- [Exercise requirements] Where does "will" occur in the listing? Copy every line that holds it.
*** Block opens ***
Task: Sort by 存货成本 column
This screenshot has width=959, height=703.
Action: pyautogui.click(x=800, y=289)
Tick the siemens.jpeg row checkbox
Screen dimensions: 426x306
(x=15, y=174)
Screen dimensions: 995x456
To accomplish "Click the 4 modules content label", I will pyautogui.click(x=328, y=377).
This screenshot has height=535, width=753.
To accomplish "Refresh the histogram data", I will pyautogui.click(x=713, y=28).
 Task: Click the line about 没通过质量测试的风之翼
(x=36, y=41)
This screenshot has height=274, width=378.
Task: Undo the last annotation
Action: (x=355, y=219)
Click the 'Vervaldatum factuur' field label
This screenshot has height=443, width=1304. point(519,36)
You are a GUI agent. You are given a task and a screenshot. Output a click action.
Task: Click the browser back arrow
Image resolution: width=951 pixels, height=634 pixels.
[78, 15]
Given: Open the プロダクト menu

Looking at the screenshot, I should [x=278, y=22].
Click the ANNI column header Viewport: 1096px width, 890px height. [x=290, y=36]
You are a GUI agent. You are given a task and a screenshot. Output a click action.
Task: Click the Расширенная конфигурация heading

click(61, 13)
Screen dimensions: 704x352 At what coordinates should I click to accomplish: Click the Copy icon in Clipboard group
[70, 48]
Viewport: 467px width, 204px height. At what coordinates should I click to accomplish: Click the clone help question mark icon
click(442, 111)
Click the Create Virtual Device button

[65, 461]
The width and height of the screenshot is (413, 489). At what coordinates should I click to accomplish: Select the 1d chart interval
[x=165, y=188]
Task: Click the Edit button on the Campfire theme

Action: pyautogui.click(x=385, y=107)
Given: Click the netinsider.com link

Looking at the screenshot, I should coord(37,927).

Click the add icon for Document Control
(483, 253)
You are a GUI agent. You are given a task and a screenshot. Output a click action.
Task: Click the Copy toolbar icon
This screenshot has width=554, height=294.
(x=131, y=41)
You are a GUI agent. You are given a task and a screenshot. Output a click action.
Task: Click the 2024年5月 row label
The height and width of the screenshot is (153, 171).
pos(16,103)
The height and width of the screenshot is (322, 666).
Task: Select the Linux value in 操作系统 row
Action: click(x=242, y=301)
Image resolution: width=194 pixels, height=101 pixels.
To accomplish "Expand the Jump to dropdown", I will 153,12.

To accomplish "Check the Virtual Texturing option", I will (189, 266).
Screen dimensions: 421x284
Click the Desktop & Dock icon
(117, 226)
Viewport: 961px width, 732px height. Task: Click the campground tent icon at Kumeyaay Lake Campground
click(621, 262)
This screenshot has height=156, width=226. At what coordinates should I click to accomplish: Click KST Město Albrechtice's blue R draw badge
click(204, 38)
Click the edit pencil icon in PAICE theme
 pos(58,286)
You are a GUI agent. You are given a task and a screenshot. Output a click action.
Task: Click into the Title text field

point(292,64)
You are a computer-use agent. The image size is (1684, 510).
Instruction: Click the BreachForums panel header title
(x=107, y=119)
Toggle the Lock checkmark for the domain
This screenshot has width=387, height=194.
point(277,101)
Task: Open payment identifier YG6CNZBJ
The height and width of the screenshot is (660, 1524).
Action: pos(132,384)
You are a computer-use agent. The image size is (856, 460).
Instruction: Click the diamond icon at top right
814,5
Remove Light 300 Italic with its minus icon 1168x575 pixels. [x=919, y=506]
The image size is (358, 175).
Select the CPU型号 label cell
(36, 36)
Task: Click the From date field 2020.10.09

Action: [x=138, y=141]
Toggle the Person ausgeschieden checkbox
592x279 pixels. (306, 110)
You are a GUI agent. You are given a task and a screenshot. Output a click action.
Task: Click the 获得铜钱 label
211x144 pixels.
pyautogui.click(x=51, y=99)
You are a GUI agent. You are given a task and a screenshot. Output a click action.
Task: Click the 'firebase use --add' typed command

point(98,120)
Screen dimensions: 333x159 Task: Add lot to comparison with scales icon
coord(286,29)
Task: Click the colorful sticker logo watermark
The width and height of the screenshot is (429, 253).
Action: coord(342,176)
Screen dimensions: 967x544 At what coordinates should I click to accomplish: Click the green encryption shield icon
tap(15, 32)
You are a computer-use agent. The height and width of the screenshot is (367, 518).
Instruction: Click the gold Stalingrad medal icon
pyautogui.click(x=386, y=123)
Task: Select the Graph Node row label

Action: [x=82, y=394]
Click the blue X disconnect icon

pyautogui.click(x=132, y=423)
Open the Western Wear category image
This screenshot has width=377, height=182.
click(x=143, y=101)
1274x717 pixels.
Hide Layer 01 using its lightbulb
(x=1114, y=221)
*** Block closes ***
- [Output of the exercise]
To accomplish "Click the 4 modules content label", I will pyautogui.click(x=328, y=377).
To accomplish "Refresh the histogram data", I will pyautogui.click(x=713, y=28).
To accomplish "Expand the Jump to dropdown", I will 153,12.
To accomplish "Check the Virtual Texturing option", I will (189, 266).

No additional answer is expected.